ブンベツ【完】



季節は夏の残暑の欠片もなくブレザーに袖を通すのも最近ではちらほら校内で見かけるようになった。

進路もぼちぼち決まり始めた人たちが出始め私の学校では就職する人はほとんどいなく大学進学者がほぼ割合を占めている。

私もその中の1人で行きたい大学も決まり数ヶ月後には試験がある。
勉強が嫌いな方ではなく頑張ればそれなりの結果がついてくるレベルだ。
先生曰くこのまま普通に勉強していれば試験は受かると言われた。けど裏を返せば力を一瞬でも抜けば落ちるという事。

放課後毎日勉強してるけど全く集中が続かない。
私の思考は夏休みが終わって2ヶ月も立つというのに未だにアヤセさんで埋め尽くされている。

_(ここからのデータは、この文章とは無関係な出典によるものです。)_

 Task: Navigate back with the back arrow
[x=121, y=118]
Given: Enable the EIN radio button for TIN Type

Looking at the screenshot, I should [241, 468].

ヨシノさんと離婚する事を知ったあの日からそのことに触れないのは暗黙の了解になった。

カイさんは特に変わりはない。前よりぼーっとする時間が増えたとか優しくなくなったってことは全くなくて、寧ろ以前より私を気にするようになった。

不自然なくらいに。


「図書館に行こう」


2週間前あたりからお店の最寄駅に迎えに来てくれるのが日課になった。

今まで帰りに送ってもらうことはあっても迎えに来てもらうことなんてなくて吃驚したけど特に追求はしなかった。きっと「深い意味はない」と返ってくるのは目に見えているから。


だから今日もいつもの様にカイさんは小さな改札前の所で待っていてくれて、近寄るなり私の手を取って「図書館に行こう」と言い出した。